Cette dimension du partage intime des splagchna éclaire l'usage paulinien : quand Paul dit « je vous chéris de mes splagchna » (Ph 1:8) ou « Onésime est mes splagchna » (Phm 12) — il utilise le terme qui désigne la part la plus intime et la plus précieuse du sacrifice — ce qui est réservé aux proches, non distribué à la foule.

Lc 1:78 utilise splagchna dans le Benedictus de Zacharie : « par les entrailles de miséricorde de notre Dieu (dia splagchna eleous theou hēmōn) » — les splagchna divins comme source de la visite de Dieu dans l'histoire. L'expression traduit probablement l'hébreu rachamim (רַחֲמִים — les entrailles maternelles de miséricorde divine — même racine que rechem : l'utérus).

Jc 5:11 utilise l'hapax polusplagchnos pour décrire le Seigneur : « Le Seigneur est très compatissant (polusplagchnos) et miséricordieux (oiktirmōn) » — superlatif de la compassion viscérale divine.

Glissement Théologique

1. La désincarnation de l'amour chrétien : réduire l'agapē à un choix rationnel de la volonté — « l'amour chrétien n'est pas un sentiment mais une décision » — manque la dimension viscérale et corporelle que splagchna exprime. L'amour chrétien authentique se sent dans le corps — il remue les entrailles, produit des réactions physiques, ne peut pas être entièrement contrôlé par la raison.

2. L'asplagchnia (sans-entrailles) comme signe des temps : 2 Tm 3:3 liste l'asplagchnos (sans compassion viscérale) parmi les caractères de la dégénérescence des derniers temps — aux côtés de l'impitoyabilité, de la calomnie, de la brutalité. L'absence de splagchna n'est pas une neutralité — c'est une pathologie spirituelle.

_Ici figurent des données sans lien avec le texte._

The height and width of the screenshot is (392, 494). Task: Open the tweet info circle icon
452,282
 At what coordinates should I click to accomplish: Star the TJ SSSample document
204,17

3. La fermeture des entrailles : 1 Jn 3:17 pose la question avec précision chirurgicale — « fermer ses splagchna » devant le frère dans le besoin disqualifie la prétention à posséder l'agapē de Dieu. L'ouverture des splagchna est le test de la réalité spirituelle — non la confession de foi.